Critters isn’t as frightening as you remember from your childhood. It’s also not really that violent or gory; hell, it’s rated PG-13, a surprise for me when I revisited it last week. My memory consisted of quick twitch fur balls with razor teeth, red eyes, and a piranha-like ability to gobble up sheriff’s deputies and other peripheral 80s horror characters. I remembered buckets of blood and poisoned darts and the creatures ripping people limb from limb. And yet, there are only two human casualties. That speaks to the completeness of vision at work on the most basic B-movie levels.
Instead of throwing blood at the screen, director Stephen Herek and writer Domonic Muir work to build a fully-realized universe. Spanning from the outer reaches of a super weird alien society, all the way down to the Norman Rockwell version of small town Americana, Critters has great fun setting things up and working through them while everyone seems to be having a great time. They all know, and the audience knows, Critters is meant to be 90 minutes (or 82, really) of camp fun. Nothing more.

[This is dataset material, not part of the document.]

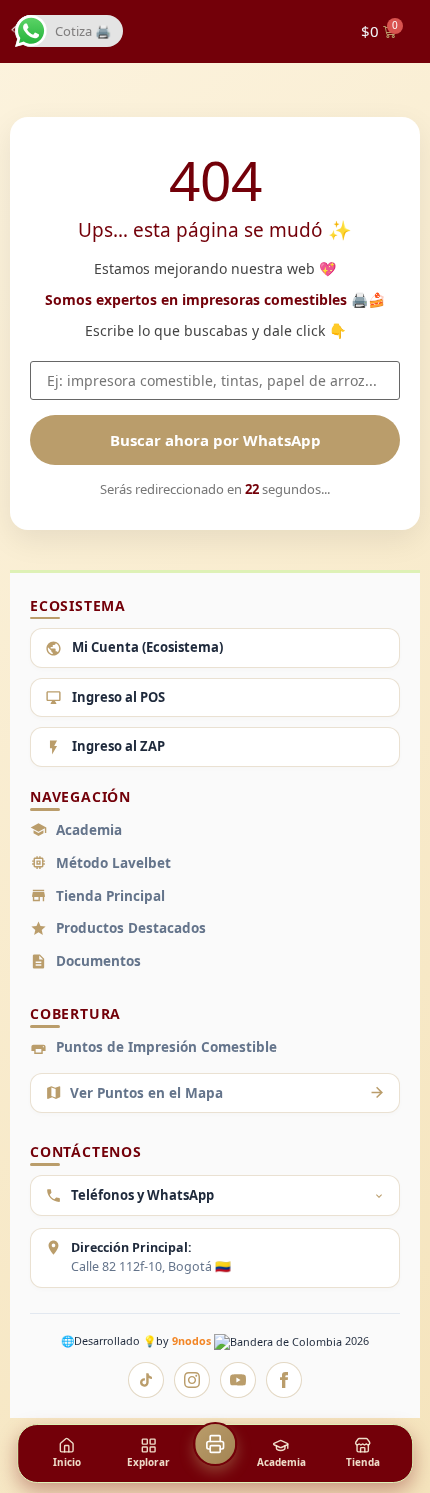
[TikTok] (146, 1380)
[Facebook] (284, 1380)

The story cobbles together a dozen or so stories from 80s blockbusters, from The Terminator, to Gremlins (which New Line called this one their answer to Gremlins), and even a little bit of E.T. thrown in to make sure all our bases have been covered. A horde of furry bowling ball aliens with razor teeth and a need to kill have landed in Anytown, Middle America, a farming town untouched by modernity. They have their sheriff (the always reliable sleezeball M. Emmett Walsh), his horny deputy, and a village idiot, Charlie McFadden (Don Keith Opper), who winds up playing a larger role by the film’s end.

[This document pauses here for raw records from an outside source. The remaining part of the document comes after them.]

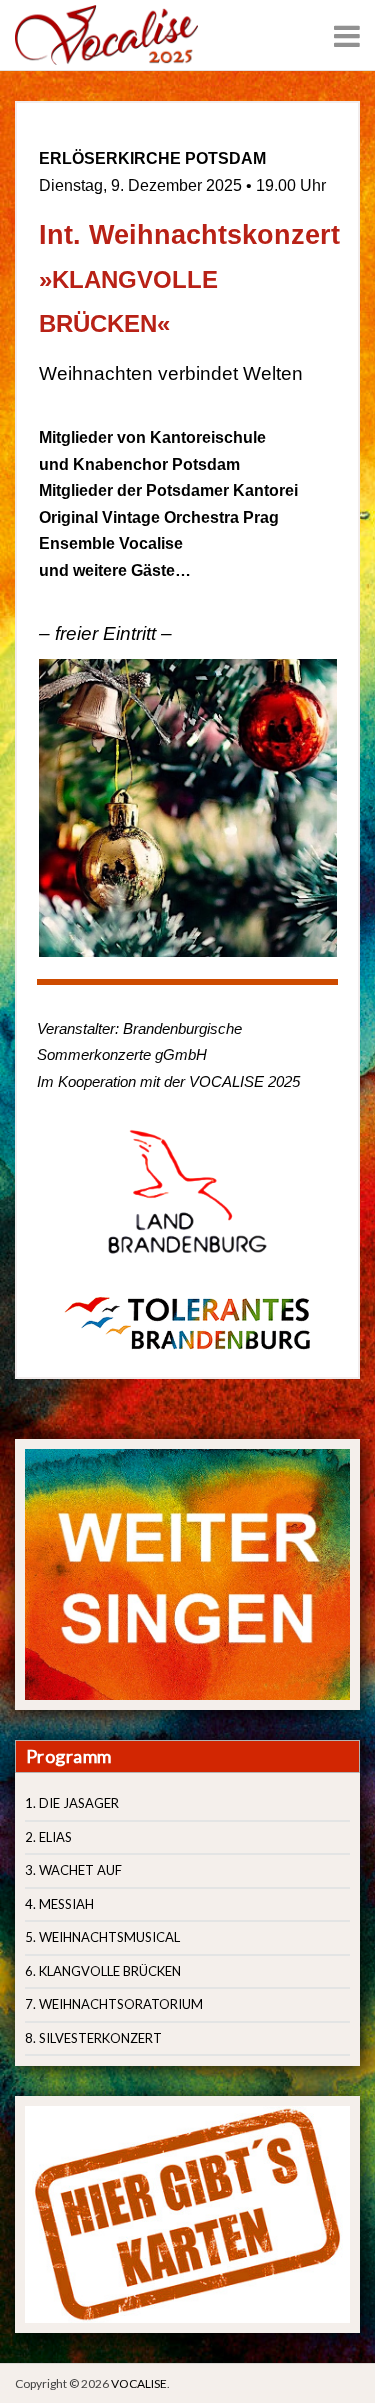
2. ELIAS (48, 1837)
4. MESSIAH (59, 1904)
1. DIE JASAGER (72, 1803)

The Critters find their way to a farmhouse occupied by a stereotypical farming fam of four. Mother (Dee Wallace) and father, a son and a daughter, but Herek and Muir amp up the broad personalities of the kids. The daughter, April, is loaded with hormones, working tirelessly at getting laid – more specifically, hooking up with a baby-faced Billy Zane. And the son, Brad (Scott Grimes), the deFacto star of the film, is headstrong and contrarian. The strong characterizations of the children buoy the film as it works its way through standard plot beats.
What isn’t standard with Critters are the two bounty hunters hot on the trail of the vicious little Furbies. The two hunters, their faces glowing and yellow, eventually take human form to save a little special effects money. One takes the shape of a rock star who sings the only song anyone ever listens to anywhere in the movie. One of the weirder idiosyncrasies. But these bounty hunters are incompetent, a little thick, and kind of worthless when all is said and done. It’s an interesting left turn in the film, having two alien hunters with massive weapons show themselves to be wholly incapable of performing their job.
Critters is a movie with a world inside, a story we all know from a dozen other movies, but one told here with more energy and fun than most knock-offs. I seem to remember Critters 2 being better, if for no other reason than the giant rolling Ball of Critters! Alas, it was poor mimicry when held up to the original.